[postgis-devel] Re: [Fwd: PostGIS : shp2pgsql i18n patch.]

strk at refractions.net strk at refractions.net
Wed Jan 12 09:02:56 PST 2005


Tetsushi, hackers,
I've added an optional support for UTF8 output in shp2pgsql.
To enable you have to set USE_ICONV to 1 in globale Makefile.config
or in the environment.

It defaults to 0 for easy of testing and because other compiler/linker
flags might be needed in that case (I don't need -liconv on my host,
your iconv.h might be somewere else, etc. etc.).

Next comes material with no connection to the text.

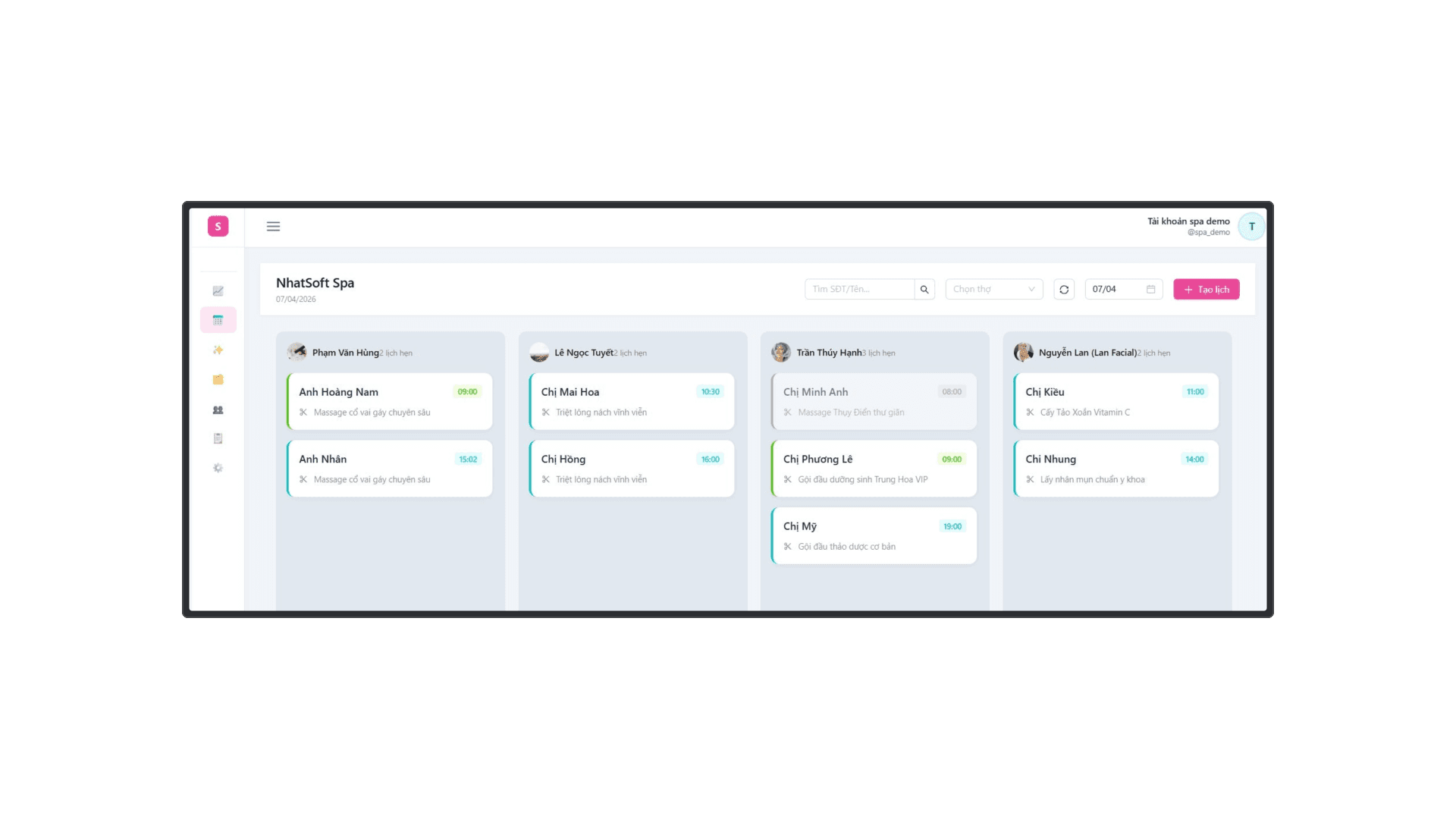The height and width of the screenshot is (819, 1456).
Task: Open the account avatar T menu
Action: tap(1251, 227)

If you handle to build it with USE_ICONV=1 you'll have a -W <encoding>
flag. The value of <encoding> will be used for a 'SET CLIENT_ENCODING TO'
command in the head of output code, there are probably issues there as
well as postgresql will be more picky then iconv at recognizing (let
alone supporting) different encoding names.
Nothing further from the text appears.